診療・治療
【目的】
凍結胚の融解においては、段階的希釈法による耐凍剤の除去が一般的に行われているが、近年では、Thawing solution(TS)のみを用いたワンステップ融解法に関する報告が増加している。ワンステップ法は操作の簡略化や作業時間の短縮が期待される一方で、単一操作による耐凍剤の完全除去の困難さや、それに伴う胚への影響が懸念されている。本研究では、ワンステップ融解法の有用性を評価するため、従来法との比較検討を行った。
【対象と方法】
患者から研究および廃棄に関する同意を得た症例を対象とし、Gardner分類においてGrade 3BB以上の凍結胚盤胞を用いた。従来群(n=25)では、TSに1分、DSに3分、WSに5分間浸漬する3段階希釈法により融解を行った。

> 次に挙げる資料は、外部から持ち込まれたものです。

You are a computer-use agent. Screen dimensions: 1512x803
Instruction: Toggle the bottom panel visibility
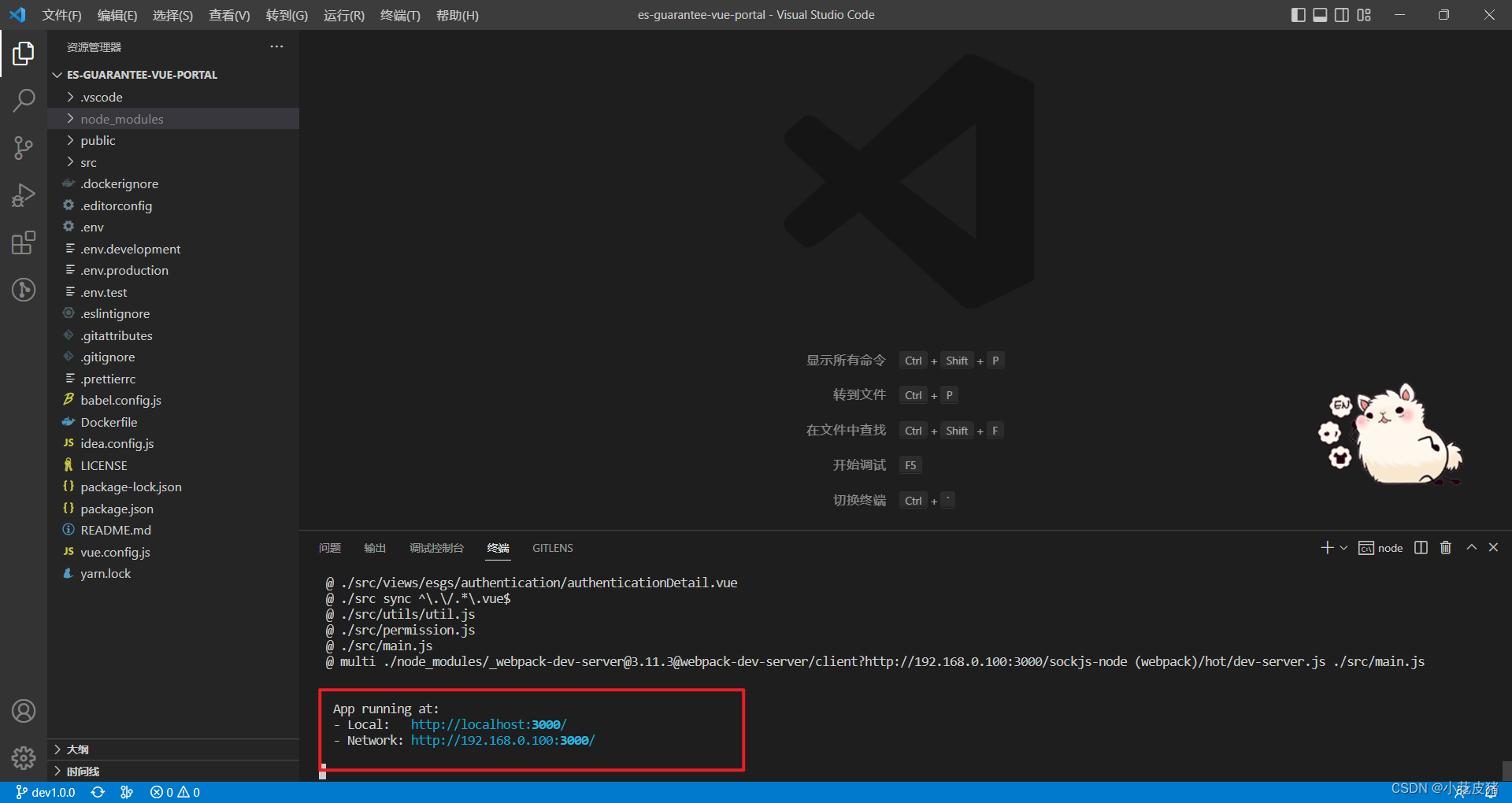click(1319, 14)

ワンステップ群(n=25)では、TSに1分間浸漬するのみで融解を実施した。融解後はタイムラプス培養器を用いて胚の経過を観察し、48時間後にHatching率およびBlebbing出現率を評価した。
【結果】
融解後の胚の生存率は、従来群およびワンステップ群ともに100.0%(25/25)で、有意差は認められなかった。Hatching率は、従来群で80.0%(20/25)、ワンステップ群で28.0%(7/25)と、従来群が有意に高かった(P<0.05)。一方、Blebbing出現率は従来群で44.0%(11/25)、ワンステップ群で88.0%(22/25)となり、ワンステップ群において有意に高値を示した(P<0.01)。
【考察】
ワンステップ融解法は、作業は簡便であり、胚の生存率においては従来法と同等の成績を示した。しかしながら、Hatching率の有意な低下およびBlebbing出現率の増加が認められたことから、急激な浸透圧変化による細胞膜への負担が、Blebbing増加の主要因である可能性が示唆された。ワンステップ融解法の導入に際しては、融解後の胚の状態を適切に評価しつつ、その実施を慎重に検討する必要があると考えられる。